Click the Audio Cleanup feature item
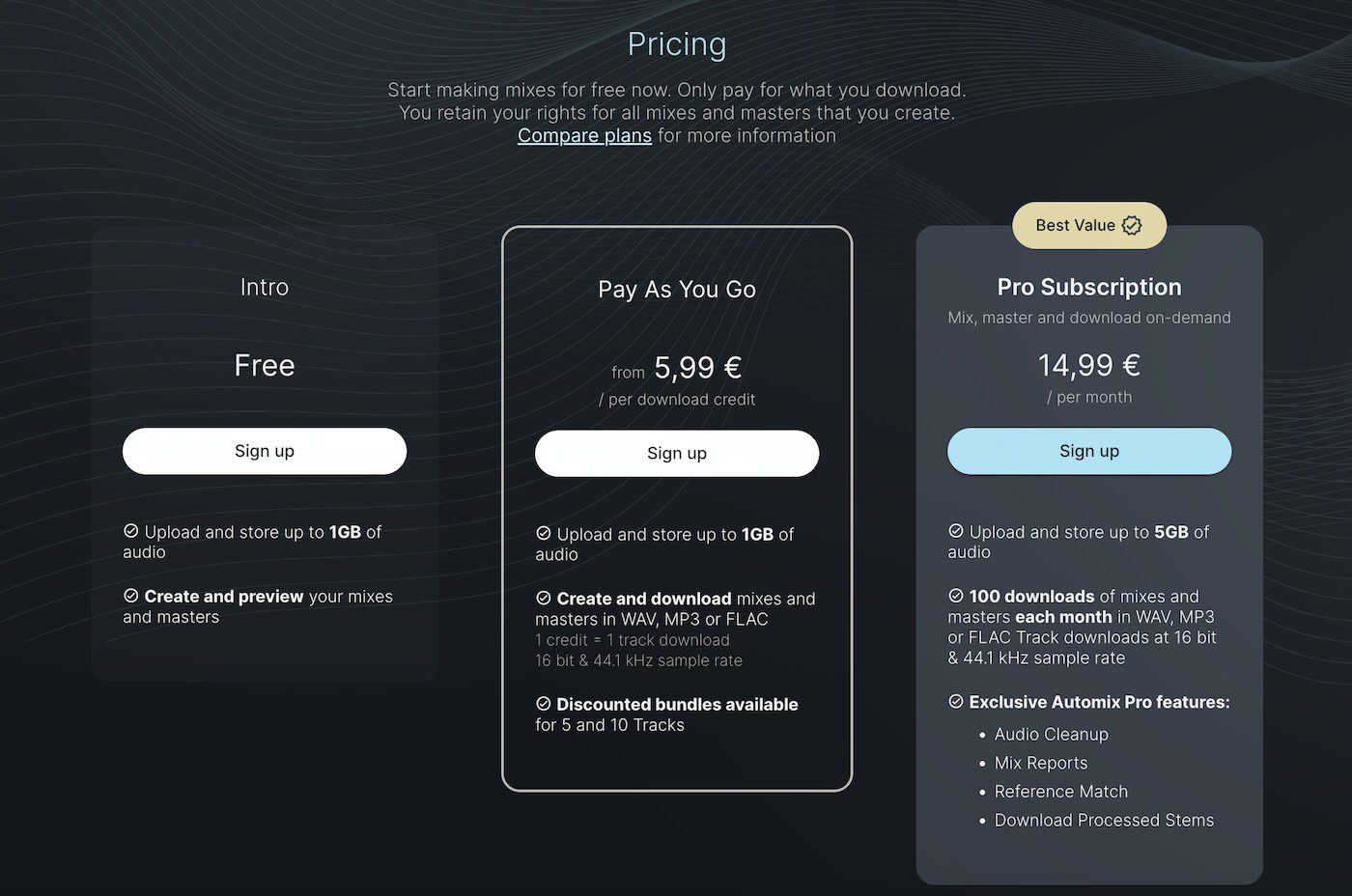1352x896 pixels. 1051,735
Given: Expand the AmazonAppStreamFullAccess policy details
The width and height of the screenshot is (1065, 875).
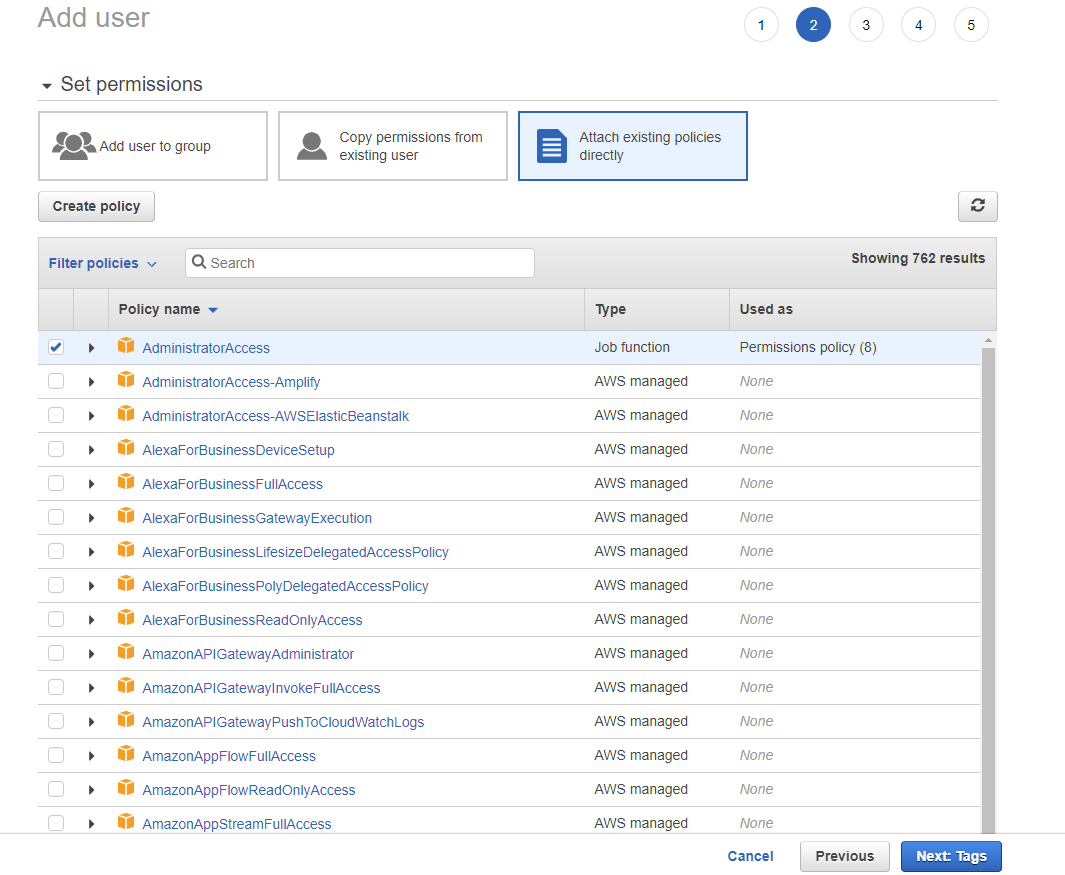Looking at the screenshot, I should pyautogui.click(x=91, y=823).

### GOAL
Present the rows above as a Markdown table with the columns Number and Row text, one line per table row and blank lines omitted. Leave the pictures out.

### WRITTEN ANSWER
| Number | Row text |
|---|---|
| 1 | Click the Audio Cleanup feature item |
| 2 | 1352x896 pixels. 1051,735 |
| 3 | Given: Expand the AmazonAppStreamFullAccess policy details |
| 4 | The width and height of the screenshot is (1065, 875). |
| 5 | Looking at the screenshot, I should pyautogui.click(x=91, y=823). |